The current bottleneck is the radix sort step. However, if the pre-steps of the collision detection are on CPU(host), the bottleneck will be the first step, initializing the primitives.
Traversal
Given that LBVH is a tree-shaped data structure. We can use the thinking of iterative traversal. Noting that we cannot use recursion in GPU, we use a manually stack to store the nodes remaining to be visited.
The traversal process is divided into following steps:
- 1. initialize the stack. We initialize the stack with the stack bottom
-1
and the root node index0
. - 2. traverse the tree. It is a common way for manually recursive simulation. We traverse the tree in a while loop. In each iteration, we travel the current node to check if the queried node’s AABB overlaps the current node’s left or right child’s AABB. If both, we push the right child index into the stack and move to the left child. If only one, we move to the child directly. If none, we pop the stack to get the next node to visit.

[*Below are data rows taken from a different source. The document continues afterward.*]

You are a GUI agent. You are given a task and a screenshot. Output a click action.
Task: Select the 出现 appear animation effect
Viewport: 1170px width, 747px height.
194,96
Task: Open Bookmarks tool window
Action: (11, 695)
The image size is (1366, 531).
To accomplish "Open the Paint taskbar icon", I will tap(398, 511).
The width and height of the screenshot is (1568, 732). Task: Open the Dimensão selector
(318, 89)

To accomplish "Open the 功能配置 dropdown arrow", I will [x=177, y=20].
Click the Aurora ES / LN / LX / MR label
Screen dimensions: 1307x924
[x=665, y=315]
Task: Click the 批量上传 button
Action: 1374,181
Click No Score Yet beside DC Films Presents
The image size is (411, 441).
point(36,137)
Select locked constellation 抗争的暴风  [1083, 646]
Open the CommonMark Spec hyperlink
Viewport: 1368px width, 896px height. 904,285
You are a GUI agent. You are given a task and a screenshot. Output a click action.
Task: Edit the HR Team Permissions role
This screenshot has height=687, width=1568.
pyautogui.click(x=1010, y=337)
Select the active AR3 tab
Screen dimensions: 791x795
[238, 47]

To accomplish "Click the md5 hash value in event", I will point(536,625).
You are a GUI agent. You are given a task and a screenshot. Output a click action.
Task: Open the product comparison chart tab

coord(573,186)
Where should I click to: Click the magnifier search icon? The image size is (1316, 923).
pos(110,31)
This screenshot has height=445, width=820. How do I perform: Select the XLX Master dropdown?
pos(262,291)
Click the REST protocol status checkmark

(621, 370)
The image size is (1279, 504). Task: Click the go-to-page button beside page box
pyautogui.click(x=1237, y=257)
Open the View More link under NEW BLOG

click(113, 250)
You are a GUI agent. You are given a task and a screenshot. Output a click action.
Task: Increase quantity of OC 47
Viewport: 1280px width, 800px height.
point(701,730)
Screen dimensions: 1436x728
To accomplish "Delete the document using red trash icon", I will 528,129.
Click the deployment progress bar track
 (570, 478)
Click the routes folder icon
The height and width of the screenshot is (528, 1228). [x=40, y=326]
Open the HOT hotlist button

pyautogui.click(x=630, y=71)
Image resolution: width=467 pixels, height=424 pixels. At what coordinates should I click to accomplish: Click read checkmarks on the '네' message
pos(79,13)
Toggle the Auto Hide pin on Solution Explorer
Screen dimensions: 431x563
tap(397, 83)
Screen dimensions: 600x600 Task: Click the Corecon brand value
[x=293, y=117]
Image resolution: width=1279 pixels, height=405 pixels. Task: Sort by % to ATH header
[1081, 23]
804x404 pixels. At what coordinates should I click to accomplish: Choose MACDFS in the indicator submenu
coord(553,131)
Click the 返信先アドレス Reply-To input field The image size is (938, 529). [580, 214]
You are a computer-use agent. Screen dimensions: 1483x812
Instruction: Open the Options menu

- 3. candidates fetch. When the traversal arrives the leaf node, and the leaf’s AABB overlaps the queried AABB, we add the pair into the candidates list. We can also utilize a bitmap to avoid using atomicAdd while accelerating the list’s index.
Conclusion
The LBVH is a good choice for collision detection, especially for large scenes. However, considering the nature of the tree structure, the traversal process is not as efficient as we expected.